Actually I lied, I do blame Microsoft for blindly chasing Apple's new shinny. Having established themselves as a pioneer and authority in UI design/usability with the revolutionary Windows 95 GUI, they should've had the confidence to stick to their guns and iterate their GUI without too much influence from the competition.
Windows 10 is full of distractions, one time I thought my display was broken - transparency on title bar. And animations just add latency.
Disable transparency and windows animations (Settings > Display > Show transparency on Windows, Show animations in windows). Also disable "Fade or slide menus into view". Much better experience and not much to offload.
Switching to classic theme in Win 7 turns off hardware compositor and disables Vsync for the desktop and shock horror the browser, at least on Intel integrated graphics laptop. Ugly theme or a vsync artifact while watching youtube, your choice.
I actually hated Win2K when it came out and tried to hold to NT 4.0 as long as I could, although I'm sure some of that was just youthful arrogance.
If I recall correctly, Win2K was a lot slower than NT 4.0 on the same hardware, and it featured some really bad UI ideas, like menus that auto-hide advanced menu items.
By the time XP was released I gave up the fight.
The initial XP theme was just awful; clearly a knee-jerk reaction to the OS X Aqua. It's too bad. The MS Whistler prototype screenshots looked great.
Some would say even today that it was NT4 that was the pinnacle.
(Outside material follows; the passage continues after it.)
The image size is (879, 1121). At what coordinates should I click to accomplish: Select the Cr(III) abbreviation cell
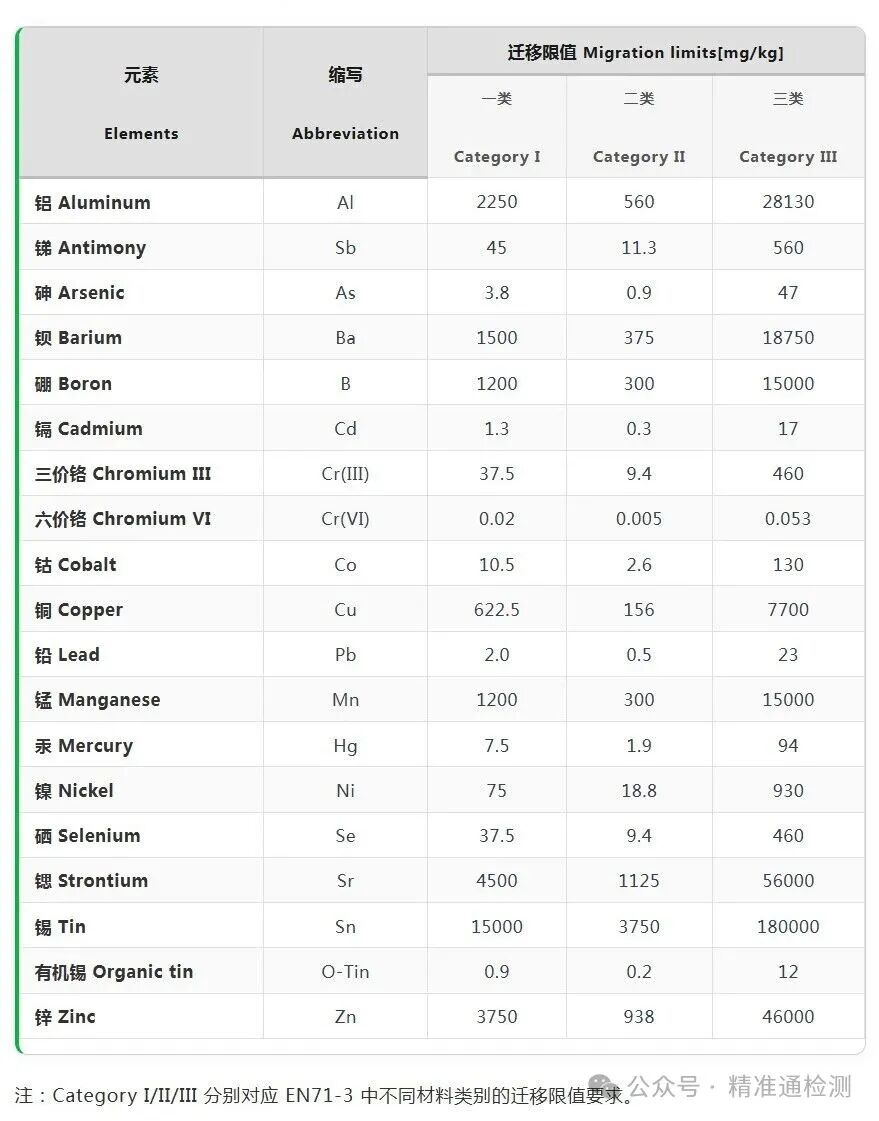coord(345,473)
There are many things that can be said, but indeed Win2k was a hog compared to NT4 while being a fairly modest improvement (despite all the new features like Active Directory).
I'm sympathetic to that point of view, I loved NT4 too. I really liked the warmer shade of gray in W2K, but to me the biggest improvement W2K had over NT4 was the ability to revert to the previous display setting if you didn't confirm the new setting. I remember one time setting the refresh rate higher than my CRT monitor could handle on NT4, leaving me with a blank display. I had to borrow the better CRT monitor from my boss's office so that I could go back to a lower refresh rate.
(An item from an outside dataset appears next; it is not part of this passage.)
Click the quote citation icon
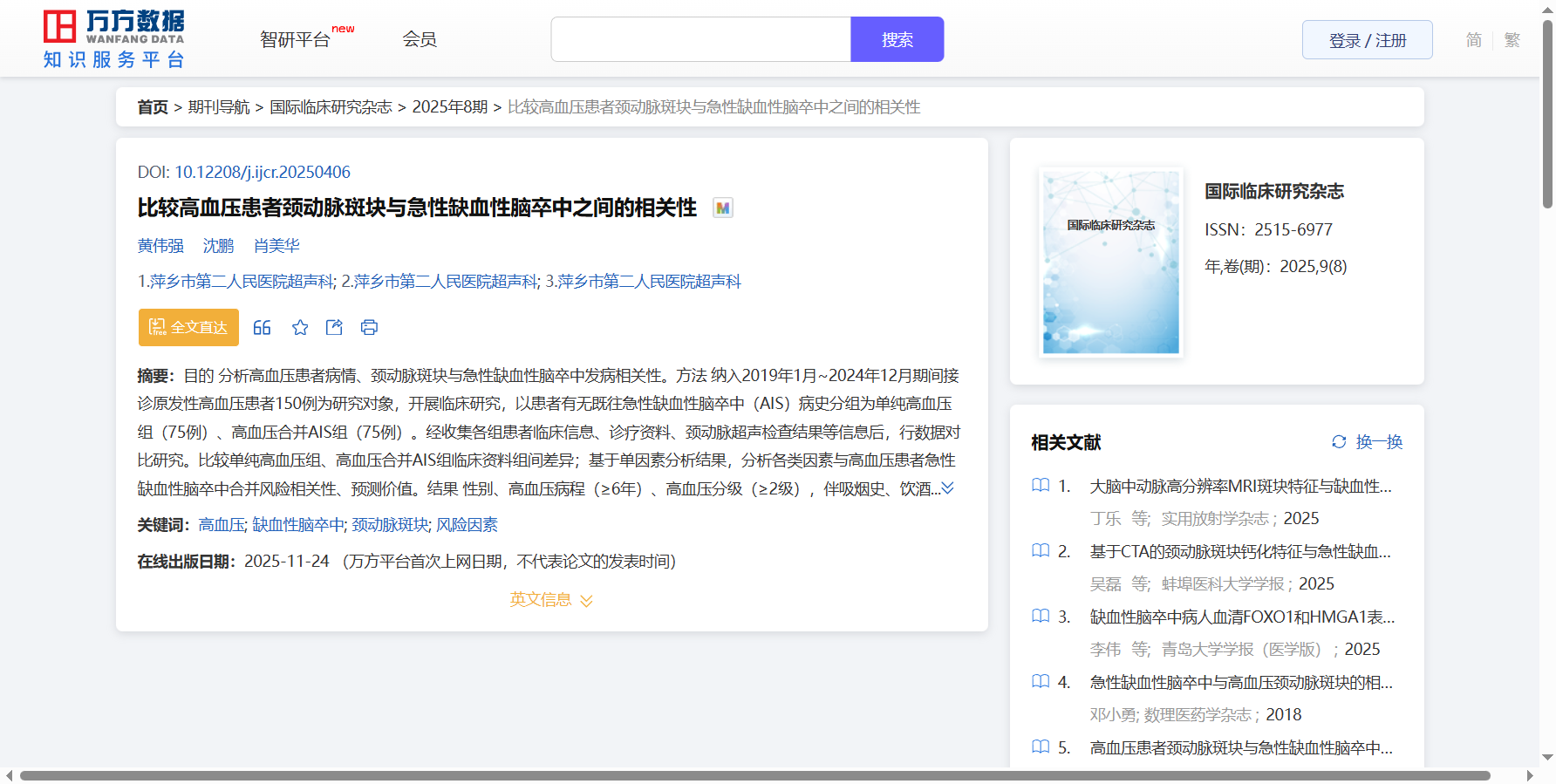1556x784 pixels. [x=262, y=328]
Nowadays I only run Windows 2000 in a VM, and CRT refresh rate is no longer a concern, it may be worth considering going backing to NT4, as I'm pretty sure I can set the background to the warmer W2K gray in NT4. Thanks for the idea!
I remember those menus. Office 2000 had them as well. You had a menu with the options, but there was also an option to expand the menu, which revealed more options, with a lighter gray background than the main options.
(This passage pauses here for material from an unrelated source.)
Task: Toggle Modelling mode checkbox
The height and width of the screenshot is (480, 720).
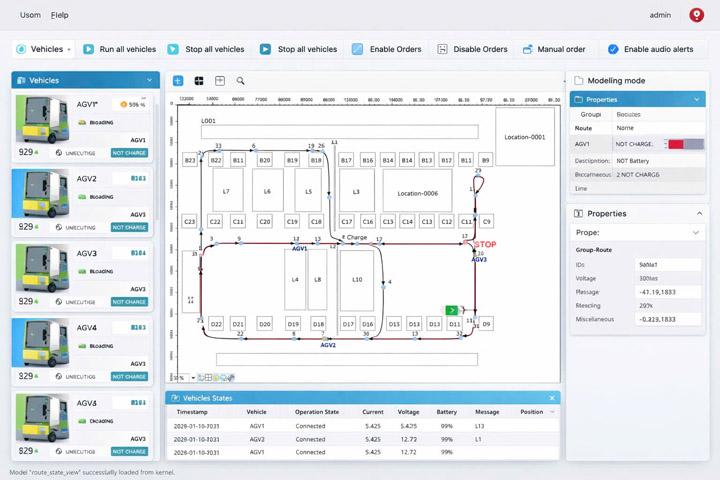Action: pyautogui.click(x=578, y=81)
It was an interesting idea about how to combat the problem of having too many menu items, but it wasn't great for discoverability. I can understand why it faded out.
Nice theme, never saw it. Tabs, dropdowns and scrollbar slightly off, title bar decoration quickly becomes invasive, otherwise - super.
Title bar, menubar and toolbar nicely muted down on background windows. Very professional look. And taskbar - so clean. Thank you, I like it even more than Classic theme.
The design of the GUIs were one of the reasons I got interested in two of the exotic beasts of the 1990s OS wars: BeOS and NeXT.
BeOS was a deliberately “vapourwave chiselled look with 90s cartoon icons” that screamed F.R.E.N.D.S and Melrose Place and edgy or avant-garde typography in nineties magazines.
NeXT on the other hand was austere, alabaster, eminently workable, but... so regular, so regular, so well thought-out, so utterly restrained and so internally consistent.
Those were wonderful GUIs. They had no pretence of disappearing into the background. They had to be clear signage for generations educated in the age of text-mode (and sometimes even still coming from the tail-end of the “typographic age”).
More like vaporwave, 90's were industrial and office design: something to make you feel productive. No 00's kid would understand this, we did. BeOS was a mix between the potential MS Office killer and the multimedia machine capabilities from the late 90's. No cyberpunk, no friends, no avant-garde. Just a boring office cubicle + multimedia production for artists. No, not for vaporwave music. Any music. Techno, classical, R&B, metal... anything. That, and video/image editing.
The late 90's screamed "workplace", "multimedia" and the information exchange era. Brutalist and futurism.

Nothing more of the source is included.